Her Story: Ginger Gilbert Ravella
Ours was a traditional love story. I met Troy in college in Texas. He was quite possibly the most handsome guy I’d ever seen. Surprisingly, his heart was even more stunning. He was friendly, fun-loving and always loyal. He loved deep and wide and for 13 years I got to be the recipient of it all. Troy was the son of an Air Force family. He had lived all over the world and I was a small-town girl with limited travel. His dream was to fly fighter jets for the Air Force after college graduation. My dream was to be his wife, have his children, and live a life of love and adventure.
When I look back, even knowing how short our time together was, I can honestly say my dreams with him all came true. We were both first-borns, extroverts, passionate dreamers, and fairly strong-willed souls. We were teenagers when we met, so in many ways we grew up together. We knew how to argue and make up. We knew how to adapt. He expanded my outlook on the world. We grew in our faith in Christ together. We got to have the big family we longed for. Life wasn’t perfect – but it was ours and was never boring.
I once heard that courage is not about knowing the path but just simply taking the first step. In September 2006, as I stood in my kitchen and watched Troy kiss each of our five young children good-bye before deploying to combat in Iraq, I cried at the kitchen sink. As a military wife, I expected deployments and he had flown in some dangerous missions prior – but somehow this time felt different. He had never been gone for 4.5 months. We’d never had so many young children (8 years to 9 months old). It was the peak of the war, and he was entering into the middle of a hotbed of conflict. Yet I truly wasn’t fearful and knew that if I had courage like he always had, then I could do it.

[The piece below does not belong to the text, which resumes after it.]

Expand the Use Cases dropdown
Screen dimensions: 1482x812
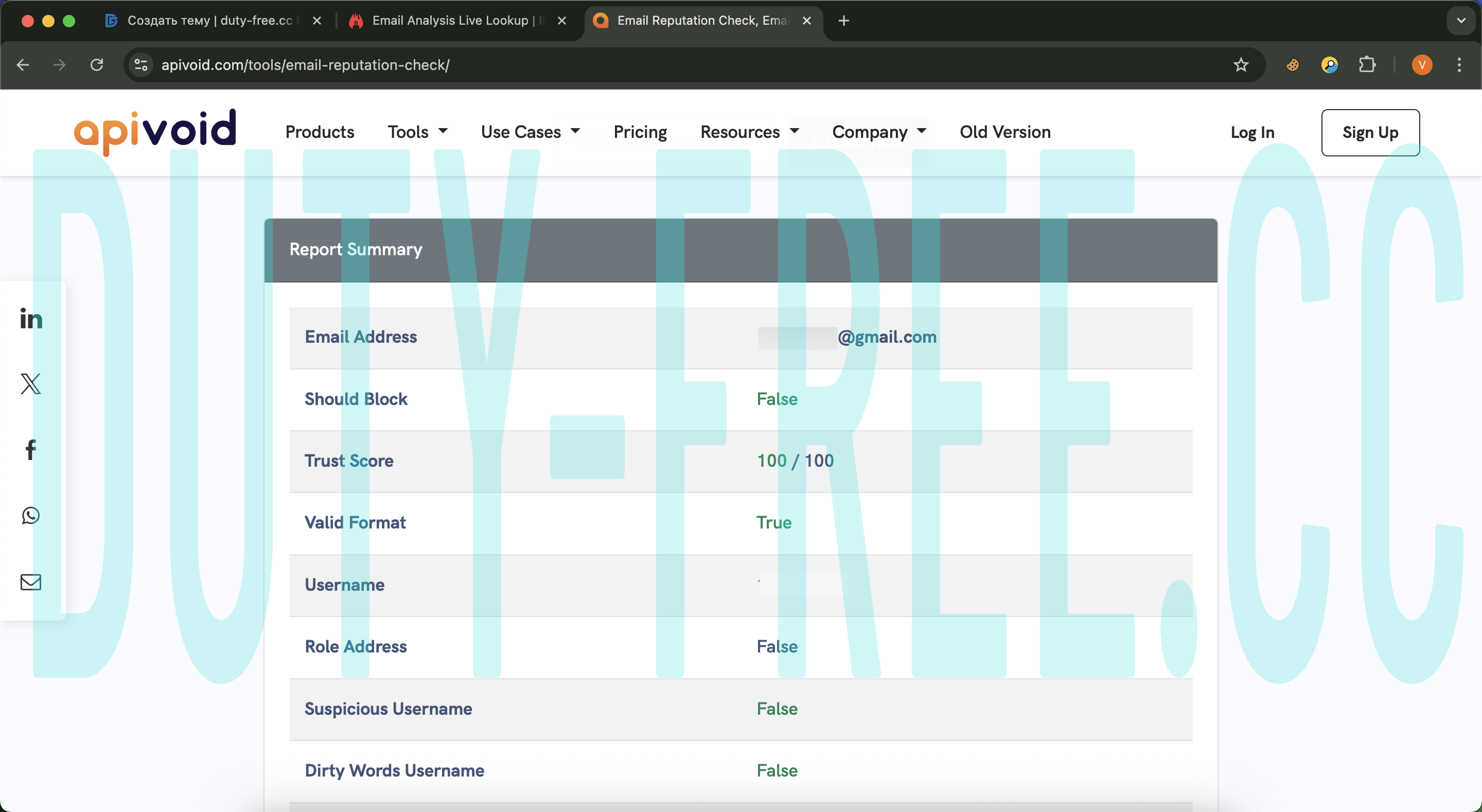(530, 132)
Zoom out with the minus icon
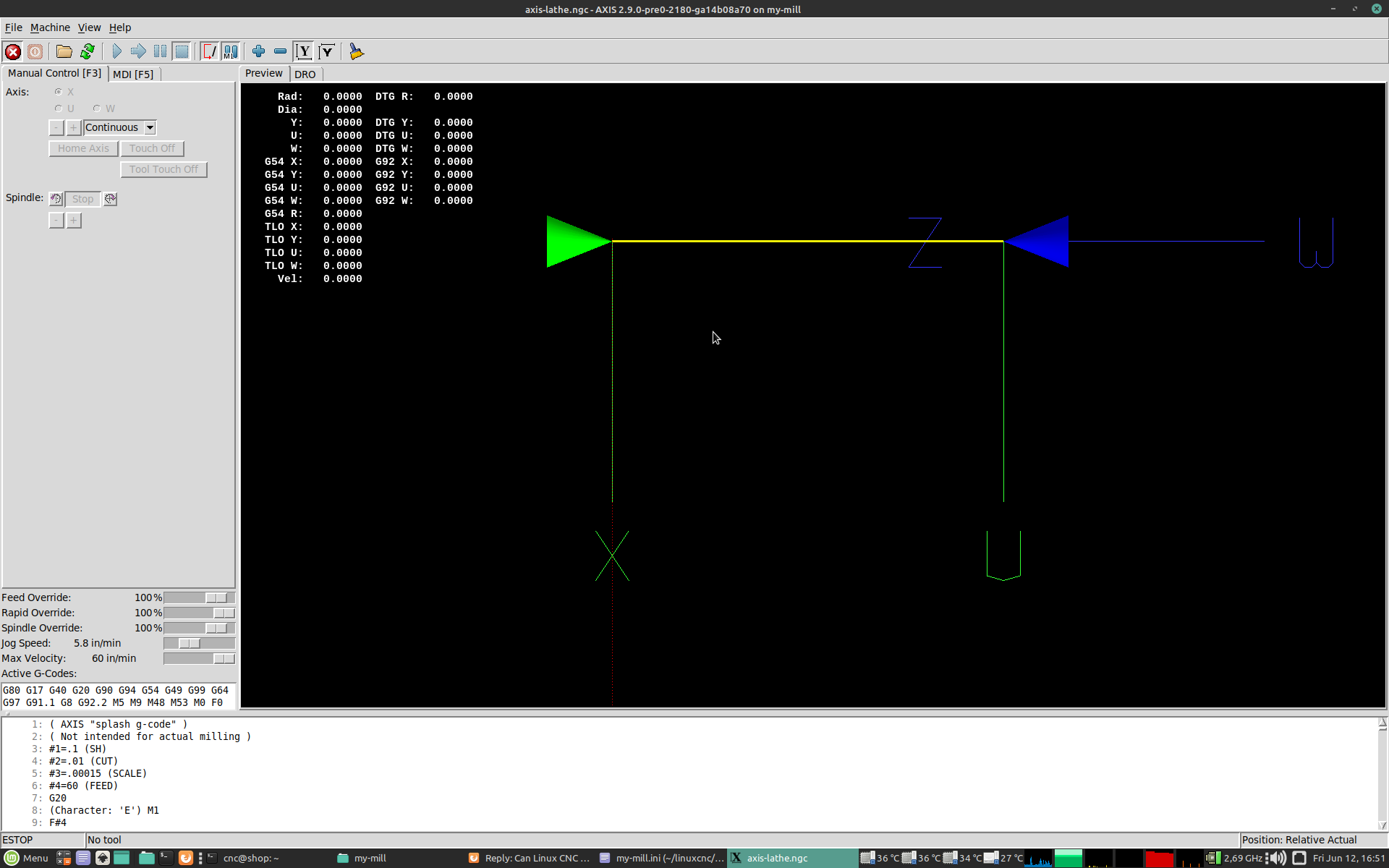The width and height of the screenshot is (1389, 868). point(280,51)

As I kissed him good-bye, I had no idea it would be the last time I would see him. Or that courage alone wouldn’t be enough to sustain us. Three months after he left, on the Monday morning shortly after Thanksgiving, I heard a knock at my front door. My boys were already at school (in kindergarten and 2nd grade). My 9-month-old twin girls were down for a morning nap, and I was in the backyard with my 3-year-old little girl, watching her jump on the trampoline. I’ve learned that it’s in those moments before tragedy we can never imagine how much we wish we would have cherished the normalcy more.
At the door I heard the official statement, “Mrs. Gilbert the US Air Force regrets to inform you that your husband, Major Troy Gilbert and his F-16 have gone down earlier today in a combat mission west of Baghdad…” Words that would drastically alter the course of all our lives. I would learn that Troy’s heroic flying efforts and bravery in battle diverted and killed the enemy and saved over 60 U.S. Army soldiers. I would also learn that, to my horror, Troy’s body was taken by Iraqi insurgents before U.S. forces could recover him. A very small amount of his DNA at the crash was positively identified and it was determined he would have been killed instantly.

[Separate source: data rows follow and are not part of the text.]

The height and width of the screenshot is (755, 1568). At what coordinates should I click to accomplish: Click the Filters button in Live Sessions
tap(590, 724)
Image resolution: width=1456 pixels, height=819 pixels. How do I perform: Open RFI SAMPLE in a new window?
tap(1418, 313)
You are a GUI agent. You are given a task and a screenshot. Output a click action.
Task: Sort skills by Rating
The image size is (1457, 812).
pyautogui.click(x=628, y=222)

At least I knew Troy was home with the Lord. He was at peace, but it was then that my war began. I was angry at God for taking such a godly man – my beloved husband and father of our children. Troy was a model fighter pilot, a faithful servant of God, country, and our family. I was a widow at the age of 36. My children were fatherless. I was full of anxiety and fear of the future. I battled insomnia and depression. The days were dark as the search for his body continued but our lives were cruelly forced to go on. I wondered whether the God I had always loved was trustworthy in such dire desperate circumstances.
All my life I had heard the popular verse Psalm 23:4, “Yea, though I walk through the valley of the shadow of death, I will fear no evil…” Little did I realize how literal and terrifying that valley could feel. Yet on the contrary, little did I realize that the power of Christ could lift me out of that same valley.
Luke 1:78-79 says,
“Because of the tender mercy of our God, by which the rising sun will come to us from heaven to shine on those living in darkness and in the shadow of death, to guide our feet in the path of peace.”
I discovered the Lord is the only One that can rescue, the only Way out of the darkness, the only Hope that endures through the fire. I had to make the choice to not turn my back on Him because He did not turn His back on me at the Cross when things got painful and His own world turned dark. In the 13 years since Troy’s been gone, we have seen many miracles and much healing – a new blended family, a ministry, and a miraculous recovery of Troy’s remains, brought back home to the country he loved and served. Every day is Memorial Day for our family. And though my heart will forever grieve the loss of my soulmate, I do not grieve without hope.